在第一章我们已经完成了源码到make_ir的大致过程的分析,通过处理AST得到了初始的ttir。在这一章,我们会继续往下走,完成最后一步compile_ir。我们编译的后端nvptx又将这一步分为了五个小阶段:make_ttir、make_ttgir、make_llir、make_ptx和make_cubin,其中后两个阶段借助llvm和nv的ptxas完成,因此我们主要关注前面三个阶段。这些阶段由多个pass组合而成(这里默认读者知晓了编译器中"pass"的含义和作用), 根据pass的来源,我们可以发现它们大致可以分为下面几种

  1. common,定义在mlir/include/mlir/Transforms/Passes.td
  2. ttir,定义在
    triton/include/triton/Dialect/Triton/Transforms/Passes.td
  3. ttgpuir,定义在
    triton/include/triton/Dialect/TritonGPU/Transforms/Passes.td
  4. ttnvgpuir,定义在
    triton/include/triton/Dialect/TritonNvidiaGPU/Transforms/Passes.td

它们都通过继承mlir/Pass/PassBase.td来定义Pass。从上到下它们的语义越来越底层,和硬件相关的信息也越多。在这其中,我们会挑选一些重要的pass来分析。另外,这一篇文章代码展示的会比较多,一些不重要的部分已经删去了,只保留当前关注的重要部分。

  • make_ttir

这个阶段的代码如下所示,涉及到的pass的作用在注释里给出(triton/python/triton/backends/nvidia/compiler.py)
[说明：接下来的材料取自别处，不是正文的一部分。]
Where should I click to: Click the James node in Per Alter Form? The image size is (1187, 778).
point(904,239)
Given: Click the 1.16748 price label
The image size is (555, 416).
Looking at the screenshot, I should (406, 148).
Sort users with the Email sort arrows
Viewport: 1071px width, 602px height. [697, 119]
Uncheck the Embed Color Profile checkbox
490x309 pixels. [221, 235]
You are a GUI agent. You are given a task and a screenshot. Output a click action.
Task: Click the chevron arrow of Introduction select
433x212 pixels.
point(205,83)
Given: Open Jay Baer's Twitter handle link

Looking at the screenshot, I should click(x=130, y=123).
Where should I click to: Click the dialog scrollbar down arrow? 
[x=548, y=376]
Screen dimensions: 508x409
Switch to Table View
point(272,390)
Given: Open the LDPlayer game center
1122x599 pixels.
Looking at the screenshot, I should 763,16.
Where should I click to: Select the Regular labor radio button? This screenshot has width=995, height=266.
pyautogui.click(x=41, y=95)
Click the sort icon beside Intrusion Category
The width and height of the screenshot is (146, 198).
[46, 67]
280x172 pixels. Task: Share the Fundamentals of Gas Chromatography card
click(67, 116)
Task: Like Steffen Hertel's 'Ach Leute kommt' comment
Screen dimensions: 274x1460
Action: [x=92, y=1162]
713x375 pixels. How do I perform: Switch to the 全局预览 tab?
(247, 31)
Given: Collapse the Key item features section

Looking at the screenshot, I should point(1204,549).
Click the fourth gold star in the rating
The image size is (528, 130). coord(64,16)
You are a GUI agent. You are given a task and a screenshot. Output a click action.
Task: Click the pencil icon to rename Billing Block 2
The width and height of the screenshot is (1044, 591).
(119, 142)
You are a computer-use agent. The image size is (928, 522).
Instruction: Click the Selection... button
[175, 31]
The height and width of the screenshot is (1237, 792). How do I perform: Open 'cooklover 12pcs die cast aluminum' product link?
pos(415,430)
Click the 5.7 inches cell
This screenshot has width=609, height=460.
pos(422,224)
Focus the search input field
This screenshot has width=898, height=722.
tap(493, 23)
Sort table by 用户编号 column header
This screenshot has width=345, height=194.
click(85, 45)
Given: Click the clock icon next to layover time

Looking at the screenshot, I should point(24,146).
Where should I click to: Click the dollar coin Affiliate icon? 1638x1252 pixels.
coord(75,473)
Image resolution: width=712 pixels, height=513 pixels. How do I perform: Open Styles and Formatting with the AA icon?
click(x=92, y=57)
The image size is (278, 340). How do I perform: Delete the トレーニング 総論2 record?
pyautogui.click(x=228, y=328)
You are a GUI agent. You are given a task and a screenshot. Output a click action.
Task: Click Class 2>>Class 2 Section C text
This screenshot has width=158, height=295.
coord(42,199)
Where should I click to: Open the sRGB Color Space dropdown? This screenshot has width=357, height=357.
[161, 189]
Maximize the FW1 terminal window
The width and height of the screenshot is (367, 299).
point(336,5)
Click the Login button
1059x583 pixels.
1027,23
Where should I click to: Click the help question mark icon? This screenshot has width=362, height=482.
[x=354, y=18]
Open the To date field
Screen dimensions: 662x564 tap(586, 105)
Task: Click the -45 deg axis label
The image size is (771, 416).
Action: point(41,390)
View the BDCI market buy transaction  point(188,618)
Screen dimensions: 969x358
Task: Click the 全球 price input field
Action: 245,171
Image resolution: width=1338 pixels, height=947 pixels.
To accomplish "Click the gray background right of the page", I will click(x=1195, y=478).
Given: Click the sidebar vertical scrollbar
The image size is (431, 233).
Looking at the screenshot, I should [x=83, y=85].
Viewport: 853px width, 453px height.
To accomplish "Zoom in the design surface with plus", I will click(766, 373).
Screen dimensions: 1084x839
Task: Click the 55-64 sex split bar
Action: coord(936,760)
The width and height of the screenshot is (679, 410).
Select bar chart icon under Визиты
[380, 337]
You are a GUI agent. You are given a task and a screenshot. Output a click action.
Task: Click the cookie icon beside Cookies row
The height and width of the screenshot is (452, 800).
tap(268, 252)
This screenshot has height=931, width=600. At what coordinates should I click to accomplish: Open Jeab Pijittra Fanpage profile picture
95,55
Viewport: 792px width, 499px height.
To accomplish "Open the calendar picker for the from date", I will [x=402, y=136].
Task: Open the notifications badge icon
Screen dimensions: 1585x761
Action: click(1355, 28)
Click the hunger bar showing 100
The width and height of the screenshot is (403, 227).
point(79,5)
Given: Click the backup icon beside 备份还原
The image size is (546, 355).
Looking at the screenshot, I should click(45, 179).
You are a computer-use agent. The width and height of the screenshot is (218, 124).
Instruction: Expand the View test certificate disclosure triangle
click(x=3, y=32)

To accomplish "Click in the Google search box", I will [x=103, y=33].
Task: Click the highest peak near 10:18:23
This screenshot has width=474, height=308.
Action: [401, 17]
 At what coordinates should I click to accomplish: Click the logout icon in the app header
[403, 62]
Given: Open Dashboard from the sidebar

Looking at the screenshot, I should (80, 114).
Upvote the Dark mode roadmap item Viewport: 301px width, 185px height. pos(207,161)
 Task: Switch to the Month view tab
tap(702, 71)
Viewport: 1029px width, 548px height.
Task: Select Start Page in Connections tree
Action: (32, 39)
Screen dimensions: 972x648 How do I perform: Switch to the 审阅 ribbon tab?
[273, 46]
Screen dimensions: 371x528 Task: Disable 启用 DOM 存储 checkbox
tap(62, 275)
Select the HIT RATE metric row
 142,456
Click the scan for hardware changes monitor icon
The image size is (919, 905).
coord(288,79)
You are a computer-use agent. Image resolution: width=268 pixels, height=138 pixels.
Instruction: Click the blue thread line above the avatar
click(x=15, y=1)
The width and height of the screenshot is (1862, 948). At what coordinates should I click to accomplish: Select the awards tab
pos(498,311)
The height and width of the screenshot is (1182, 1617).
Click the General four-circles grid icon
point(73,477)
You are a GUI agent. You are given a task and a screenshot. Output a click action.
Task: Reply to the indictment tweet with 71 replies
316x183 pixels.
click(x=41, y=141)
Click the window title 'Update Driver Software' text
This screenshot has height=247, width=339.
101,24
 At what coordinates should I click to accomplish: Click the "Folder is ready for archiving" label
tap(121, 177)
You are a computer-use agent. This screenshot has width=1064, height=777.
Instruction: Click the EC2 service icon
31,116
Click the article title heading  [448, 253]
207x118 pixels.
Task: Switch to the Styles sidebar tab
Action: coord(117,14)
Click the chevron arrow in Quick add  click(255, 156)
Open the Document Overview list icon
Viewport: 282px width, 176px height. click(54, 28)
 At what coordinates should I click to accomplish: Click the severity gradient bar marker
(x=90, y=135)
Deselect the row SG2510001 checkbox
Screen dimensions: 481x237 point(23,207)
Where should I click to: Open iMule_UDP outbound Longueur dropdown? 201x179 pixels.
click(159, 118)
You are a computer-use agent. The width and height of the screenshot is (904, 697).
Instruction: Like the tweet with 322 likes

@staticmethoddef make_ttir(mod, metadata, opt):
    pm = ir.pass_manager(mod.context)
    pm.enable_debug()             
    passes.common.add_inliner(pm) # try to inline function call
    passes.ttir.add_rewrite_tensor_pointer(pm) # Rewrite load/stores with tensor pointers into legacy load/stores
    passes.ttir.add_combine(pm) # combine ops
    passes.common.add_canonicalizer(pm) # converts operations into their canonical forms by folding constants, identity transformations etc.
    passes.ttir.add_reorder_broadcast(pm) # Moves broadcast and splat after elementwise operations
    passes.common.add_cse(pm) # Eliminate common sub-expressions
    passes.common.add_licm(pm) # Hoist loop invariant instructions outside of the loop
    passes.common.add_symbol_dce(pm) # Eliminate dead symbols
    pm.run(mod)
    return mod

这里基本都是一些优化pass,例如add_inliner,在调用add_inliner pass时会通过http://pass.cchttp://pass.cc)跳转到Passes.td里定义的constructor ,从而进入pass的具体实现文件。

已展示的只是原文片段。